L’operazione è rischiosa: troppo spesso, insieme al ricordo traumatico, vengono eliminate intere porzioni di memoria. Pazienti che volevano dimenticare un tradimento si ritrovano incapaci di allacciarsi le scarpe. Altri, nel tentativo di cancellare un’umiliazione professionale, perdono la capacità di riconoscere i volti dei propri cari.
Eppure la richiesta è altissima. Il diritto all’oblio diventa il bene di lusso più ambito della nuova economia. I ricchi possono permettersi amnesie selettive, mentre i poveri rimangono prigionieri di ogni loro ricordo, bello o orrendo che sia.
L’effetto più sottilmente devastante di Memento si manifesta nell’ambito della nostalgia.
Quella forma di melanconia creativa che ci permetteva di reinventare poeticamente il nostro passato viene completamente annientata dalla precisione impietosa della memoria potenziata.
La nostalgia, si scopre, dipendeva interamente dalla nostra incapacità di ricordare con esattezza. Era il frutto benefico dell’imperfezione mnemonica: la nostra tendenza a idealizzare il passato nasceva proprio dall’incapacità di ricordarlo nei suoi dettagli più crudi e prosaici.
I Mementati, privati di questa facoltà di autoinganno retrospettivo, scoprono che il passato perde ogni potere consolatorio.
Molti precipitano in una forma inedita di depressione: la “distimia mnemonica”, l’incapacità di trovare conforto nei ricordi a causa della loro eccessiva fedeltà alla realtà.

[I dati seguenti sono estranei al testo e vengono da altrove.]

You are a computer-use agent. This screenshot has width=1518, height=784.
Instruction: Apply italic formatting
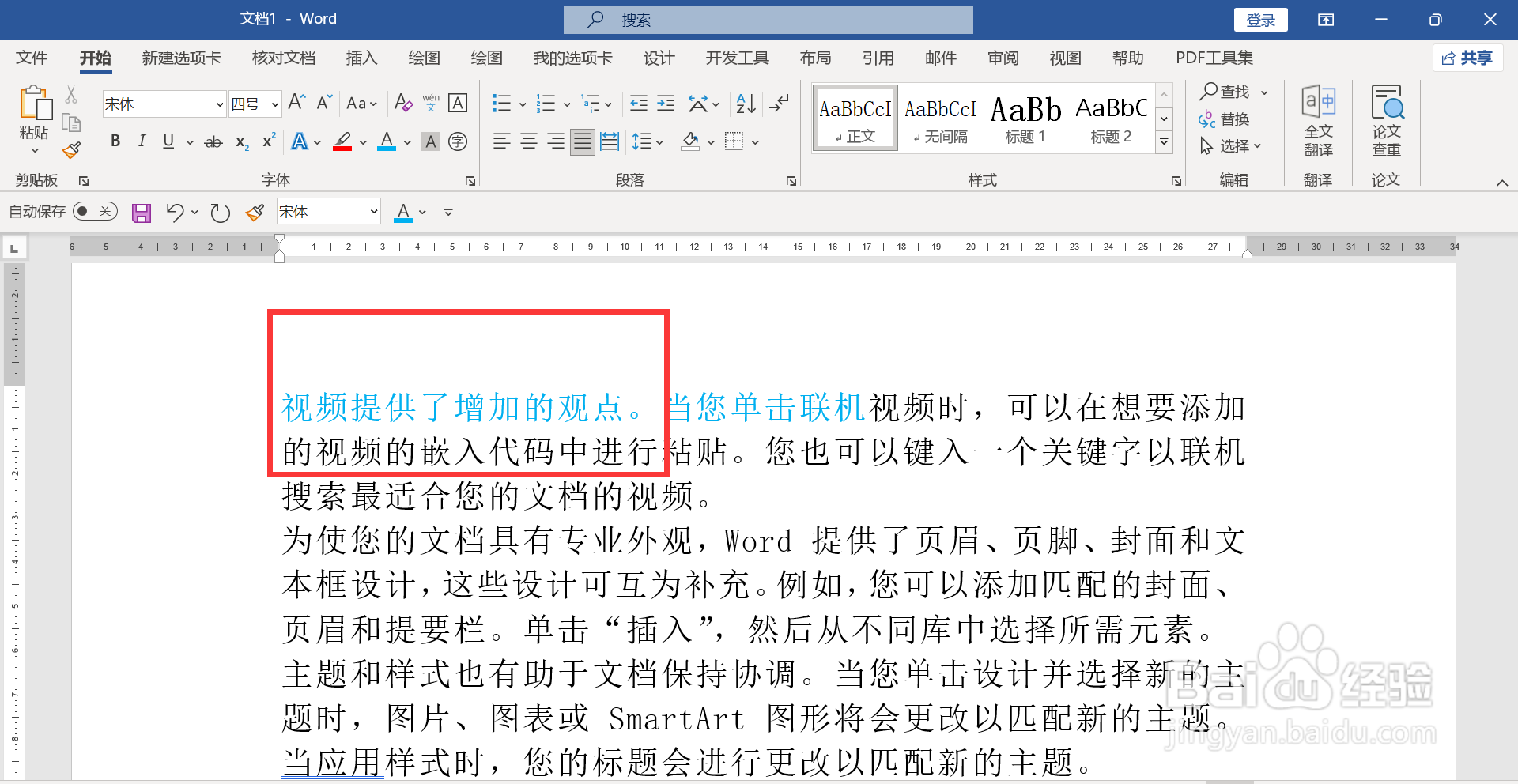pyautogui.click(x=142, y=141)
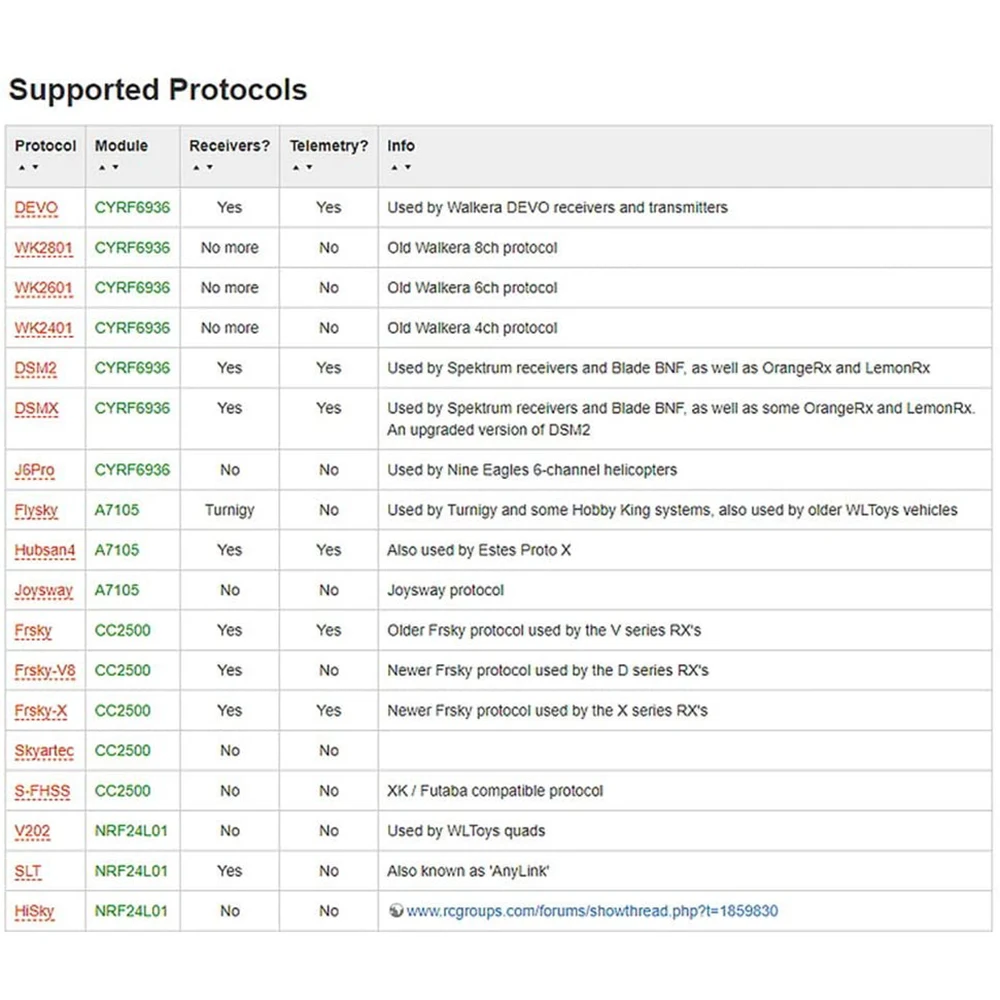Open the Flysky protocol link
Screen dimensions: 1000x1000
point(36,510)
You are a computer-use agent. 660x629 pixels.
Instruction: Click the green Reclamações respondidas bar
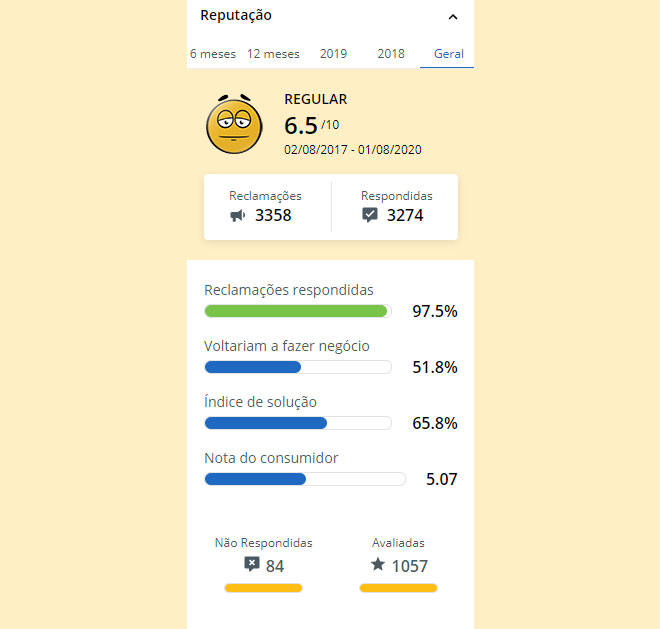[x=298, y=311]
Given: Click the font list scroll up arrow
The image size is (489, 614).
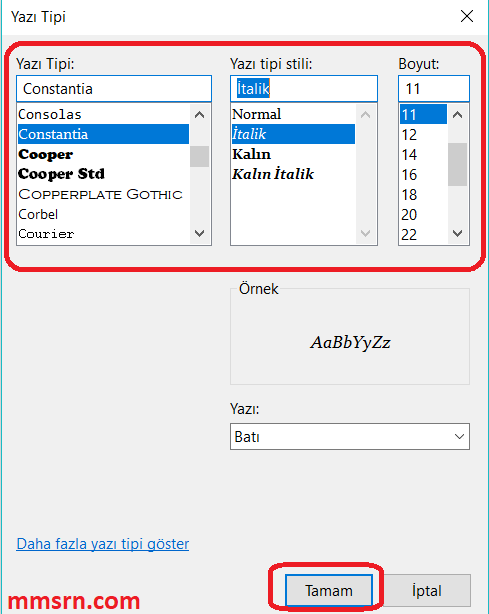Looking at the screenshot, I should click(x=200, y=115).
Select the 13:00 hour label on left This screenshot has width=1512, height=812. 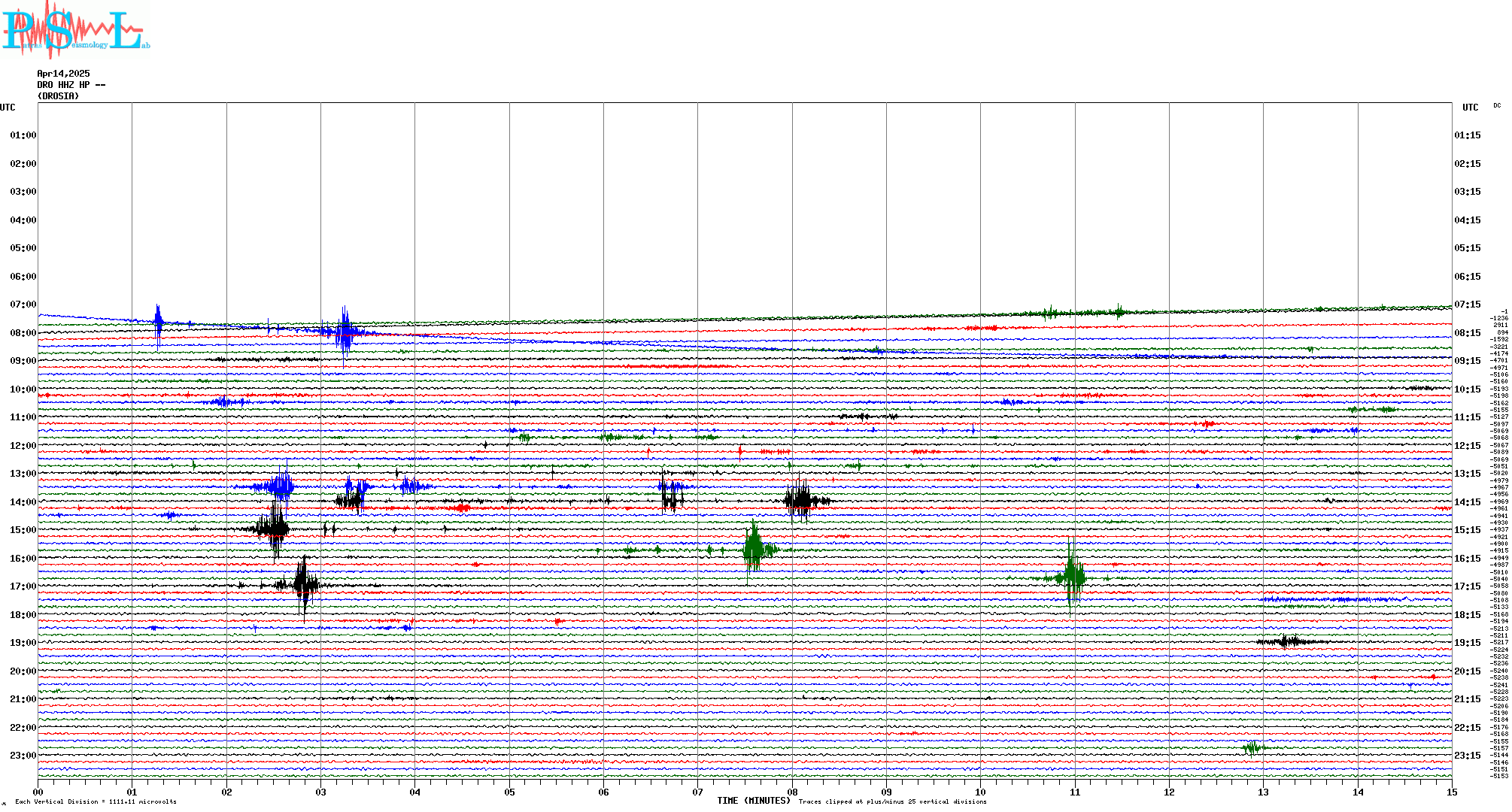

Il passato, invece di essere quel paese straniero dove tutto era possibile, diventa semplicemente un accumulo di eventi registrati con precisione fotografica, privi di quella trasfigurazione poetica che solo l’oblio parziale può operare.
Cinque anni dopo l’introduzione di Memento, l’umanità si trova davanti a una biforcazione evolutiva.
I teorici del potenziamento cognitivo sostengono che stiamo assistendo alla nascita dell’Homo superior, finalmente liberato dai limiti della memoria biologica naturale.
Ma una corrente di pensiero più malinconica — e probabilmente più saggia — argomenta che abbiamo sacrificato qualcosa di intrinsecamente umano: la capacità di reinventarci attraverso l’oblio, di guarire grazie all’amnesia benigna, di evolvere lasciando che il tempo trasformi i nostri errori in saggezza sfumata.
Emergono movimenti quasi monastici: le comunità dei “Naturali scalzi”, che rifiutano il potenziamento e praticano discipline meditative volte a coltivare l’arte dell’oblio selettivo. Alcuni gruppi religiosi mettono al bando l’app Memento, ritenendola sacrilega.
Altri, gli eretici, con eguale fervore, la proclamano strumento di redenzione cognitiva, unica via verso una forma superiore di coscienza.
Mentre compongo queste righe, sono perfettamente consapevole che ogni parola, ogni pausa, ogni correzione rimarrà per sempre impressa nella mia memoria potenziata, con la nitidezza di un’incisione su pietra. Ogni dubbio, ogni ripensamento, ogni momento d’incertezza è ora parte permanente della mia biografia cerebrale.
Dimenticare non è mai stato un difetto: era una misericordia biologica.
Era ciò che ci permetteva di perdonare, di crescere, di trasformare il trauma in esperienza e l’esperienza in quella forma particolare di conoscenza che chiamiamo saggezza.
L’oblio selettivo era la condizione necessaria della redenzione umana.
L’inferno, come ci insegna Borges, non è un luogo: è una memoria che non dimentica mai.
Del resto, Funes il Memorioso morì di congestione polmonare.
La memoria perfetta è incompatibile con la vita.